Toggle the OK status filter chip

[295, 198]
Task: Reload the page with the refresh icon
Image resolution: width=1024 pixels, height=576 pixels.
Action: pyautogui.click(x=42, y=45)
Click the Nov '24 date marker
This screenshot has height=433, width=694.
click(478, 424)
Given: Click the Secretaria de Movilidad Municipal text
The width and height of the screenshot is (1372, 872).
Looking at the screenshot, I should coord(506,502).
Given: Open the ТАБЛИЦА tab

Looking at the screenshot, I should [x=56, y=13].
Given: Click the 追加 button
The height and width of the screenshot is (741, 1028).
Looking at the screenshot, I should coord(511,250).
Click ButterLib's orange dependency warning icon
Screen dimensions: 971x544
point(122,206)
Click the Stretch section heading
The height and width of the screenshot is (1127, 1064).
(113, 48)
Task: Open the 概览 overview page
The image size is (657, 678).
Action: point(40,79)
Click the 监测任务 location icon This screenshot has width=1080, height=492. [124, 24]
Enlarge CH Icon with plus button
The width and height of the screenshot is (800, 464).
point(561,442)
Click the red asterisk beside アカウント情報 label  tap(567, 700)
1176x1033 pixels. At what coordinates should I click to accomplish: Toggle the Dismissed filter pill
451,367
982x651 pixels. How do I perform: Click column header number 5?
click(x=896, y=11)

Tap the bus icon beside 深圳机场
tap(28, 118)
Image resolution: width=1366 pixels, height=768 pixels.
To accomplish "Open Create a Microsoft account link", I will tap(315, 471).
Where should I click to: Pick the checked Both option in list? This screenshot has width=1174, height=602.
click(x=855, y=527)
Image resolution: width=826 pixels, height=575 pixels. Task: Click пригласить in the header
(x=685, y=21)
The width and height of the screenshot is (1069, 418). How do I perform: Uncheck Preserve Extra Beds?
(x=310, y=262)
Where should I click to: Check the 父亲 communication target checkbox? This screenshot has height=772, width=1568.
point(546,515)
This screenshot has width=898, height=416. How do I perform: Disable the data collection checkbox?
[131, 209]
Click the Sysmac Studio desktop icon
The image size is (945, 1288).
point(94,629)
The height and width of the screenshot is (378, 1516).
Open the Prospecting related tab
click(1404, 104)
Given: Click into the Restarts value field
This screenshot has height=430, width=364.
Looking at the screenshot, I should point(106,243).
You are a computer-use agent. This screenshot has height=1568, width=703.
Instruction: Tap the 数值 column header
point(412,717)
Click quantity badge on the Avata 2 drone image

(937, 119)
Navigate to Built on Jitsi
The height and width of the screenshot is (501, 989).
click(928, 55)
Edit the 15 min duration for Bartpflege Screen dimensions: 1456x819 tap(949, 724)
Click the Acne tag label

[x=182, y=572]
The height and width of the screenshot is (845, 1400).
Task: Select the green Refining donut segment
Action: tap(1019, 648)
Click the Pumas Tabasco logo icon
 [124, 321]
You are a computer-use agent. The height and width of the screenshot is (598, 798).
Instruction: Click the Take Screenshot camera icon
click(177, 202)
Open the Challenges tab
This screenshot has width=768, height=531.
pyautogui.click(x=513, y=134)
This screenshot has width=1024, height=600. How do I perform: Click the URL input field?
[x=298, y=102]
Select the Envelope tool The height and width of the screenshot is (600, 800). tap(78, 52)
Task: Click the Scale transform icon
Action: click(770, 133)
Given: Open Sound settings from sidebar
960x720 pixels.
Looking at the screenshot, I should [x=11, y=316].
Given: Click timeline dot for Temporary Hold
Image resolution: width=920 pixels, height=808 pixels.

WHAT THIS TASK INVOLVES: An exact copy of all the records is the only acceptable answer.

TASK ANSWER:
Toggle the OK status filter chip

[295, 198]
Task: Reload the page with the refresh icon
Image resolution: width=1024 pixels, height=576 pixels.
Action: pyautogui.click(x=42, y=45)
Click the Nov '24 date marker
This screenshot has height=433, width=694.
click(478, 424)
Given: Click the Secretaria de Movilidad Municipal text
The width and height of the screenshot is (1372, 872).
Looking at the screenshot, I should coord(506,502).
Given: Open the ТАБЛИЦА tab

Looking at the screenshot, I should [x=56, y=13].
Given: Click the 追加 button
The height and width of the screenshot is (741, 1028).
Looking at the screenshot, I should coord(511,250).
Click ButterLib's orange dependency warning icon
Screen dimensions: 971x544
point(122,206)
Click the Stretch section heading
The height and width of the screenshot is (1127, 1064).
(113, 48)
Task: Open the 概览 overview page
The image size is (657, 678).
Action: point(40,79)
Click the 监测任务 location icon This screenshot has width=1080, height=492. [124, 24]
Enlarge CH Icon with plus button
The width and height of the screenshot is (800, 464).
point(561,442)
Click the red asterisk beside アカウント情報 label  tap(567, 700)
1176x1033 pixels. At what coordinates should I click to accomplish: Toggle the Dismissed filter pill
451,367
982x651 pixels. How do I perform: Click column header number 5?
click(x=896, y=11)

Tap the bus icon beside 深圳机场
tap(28, 118)
Image resolution: width=1366 pixels, height=768 pixels.
To accomplish "Open Create a Microsoft account link", I will tap(315, 471).
Where should I click to: Pick the checked Both option in list? This screenshot has width=1174, height=602.
click(x=855, y=527)
Image resolution: width=826 pixels, height=575 pixels. Task: Click пригласить in the header
(x=685, y=21)
The width and height of the screenshot is (1069, 418). How do I perform: Uncheck Preserve Extra Beds?
(x=310, y=262)
Where should I click to: Check the 父亲 communication target checkbox? This screenshot has height=772, width=1568.
point(546,515)
This screenshot has width=898, height=416. How do I perform: Disable the data collection checkbox?
[131, 209]
Click the Sysmac Studio desktop icon
The image size is (945, 1288).
point(94,629)
The height and width of the screenshot is (378, 1516).
Open the Prospecting related tab
click(1404, 104)
Given: Click into the Restarts value field
This screenshot has height=430, width=364.
Looking at the screenshot, I should point(106,243).
You are a computer-use agent. This screenshot has height=1568, width=703.
Instruction: Tap the 数值 column header
point(412,717)
Click quantity badge on the Avata 2 drone image

(937, 119)
Navigate to Built on Jitsi
The height and width of the screenshot is (501, 989).
click(928, 55)
Edit the 15 min duration for Bartpflege Screen dimensions: 1456x819 tap(949, 724)
Click the Acne tag label

[x=182, y=572]
The height and width of the screenshot is (845, 1400).
Task: Select the green Refining donut segment
Action: tap(1019, 648)
Click the Pumas Tabasco logo icon
 [124, 321]
You are a computer-use agent. The height and width of the screenshot is (598, 798).
Instruction: Click the Take Screenshot camera icon
click(177, 202)
Open the Challenges tab
This screenshot has width=768, height=531.
pyautogui.click(x=513, y=134)
This screenshot has width=1024, height=600. How do I perform: Click the URL input field?
[x=298, y=102]
Select the Envelope tool The height and width of the screenshot is (600, 800). tap(78, 52)
Task: Click the Scale transform icon
Action: click(770, 133)
Given: Open Sound settings from sidebar
960x720 pixels.
Looking at the screenshot, I should [x=11, y=316].
Given: Click timeline dot for Temporary Hold
Image resolution: width=920 pixels, height=808 pixels.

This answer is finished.